I am trying to control my canon digital rebel following this guide. http://www.mvkonnik.info/2008/08/long-time-remote-shooting-with-canon.html

I had it working about two weeks ago, then today I started writing my own GTK based application around this idea but when I tried to run it again. I got nothing. The camera wouldn't click or anything and I'm not even sure how to test where the problem is.

My prolific driver is installed

===dmesg===

[65150.173520] usb 3-1: new full speed USB device using uhci_hcd and address 13 [65150.340526] usb 3-1: configuration #1 chosen from 1 choice [65150.343480] usbserial_generic 3-1:1.0: generic converter detected [65150.343540] usb 3-1: generic converter now attached to ttyUSB0

===lsusb===

Bus 003 Device 013: ID 067b:2303 Prolific Technology, Inc. PL2303 Serial Port

===modprobe -l usbserial

kernel/drivers/usb/serial/usbserial.ko

I've tried sending all 4 different commands in different order, but I'm not really sure about the underlying RTS and DTR signals. Does anyone know if there is a way that I can test whether my connection is working? Could I echo 1 > /dev/ttyUSB0 and connect a voltmeter to see if anything changes?

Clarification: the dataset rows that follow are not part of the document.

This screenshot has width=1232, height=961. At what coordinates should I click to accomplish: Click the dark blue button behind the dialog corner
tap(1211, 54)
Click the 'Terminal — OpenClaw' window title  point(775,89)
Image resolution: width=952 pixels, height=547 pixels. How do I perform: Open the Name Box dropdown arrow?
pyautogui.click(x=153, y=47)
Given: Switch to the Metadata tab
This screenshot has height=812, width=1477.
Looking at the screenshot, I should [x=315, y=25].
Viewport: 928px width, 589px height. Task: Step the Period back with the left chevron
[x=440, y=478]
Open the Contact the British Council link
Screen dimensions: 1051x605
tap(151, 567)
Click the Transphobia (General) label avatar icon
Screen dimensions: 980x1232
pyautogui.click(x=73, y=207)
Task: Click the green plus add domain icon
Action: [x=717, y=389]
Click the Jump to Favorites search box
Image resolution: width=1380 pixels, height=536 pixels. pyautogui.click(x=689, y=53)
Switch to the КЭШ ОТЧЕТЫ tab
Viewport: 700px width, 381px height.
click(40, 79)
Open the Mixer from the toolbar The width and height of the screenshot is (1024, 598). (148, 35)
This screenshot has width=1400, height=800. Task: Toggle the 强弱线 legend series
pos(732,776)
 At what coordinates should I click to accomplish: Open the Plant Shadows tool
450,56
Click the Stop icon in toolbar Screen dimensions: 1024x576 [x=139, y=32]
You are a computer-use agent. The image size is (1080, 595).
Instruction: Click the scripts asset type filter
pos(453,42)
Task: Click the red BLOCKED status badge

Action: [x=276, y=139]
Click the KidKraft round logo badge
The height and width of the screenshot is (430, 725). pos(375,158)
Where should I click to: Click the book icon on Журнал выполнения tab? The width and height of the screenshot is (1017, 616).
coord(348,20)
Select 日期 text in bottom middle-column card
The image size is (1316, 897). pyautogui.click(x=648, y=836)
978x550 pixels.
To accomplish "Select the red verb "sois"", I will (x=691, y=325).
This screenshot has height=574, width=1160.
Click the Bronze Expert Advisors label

The only way I know to see if it's working is to connect the camera and try it, but it's not working and I don't know how else to troubleshoot it. Anyone have any ideas?

1

1 Answers

0
votes

Simplest serial port test for your computer, USB converter, and driver setup is to get yourself a scrap of wire, paperclip, unbent staple, etc you can use to jumper pin 2 to 3 for loopback. Open a terminal on the serial port (with hardware flow control disabled).

The type random keys both with an without the jumper and verify either of the following difference:

If you have half duplex setting, with no jumper you should see no echoing and with the jumper you should see what you type.

If you have full duplex setting, with no jumper you should see each key once, and with the jumper you should see it display twice

You can also do the jumpering at the camera end of the cable if you can determine the pinout there, and include the cable in your test.

Of course the problem could be with the camera itself, or the baud rate or bit format settings could have gotten changed.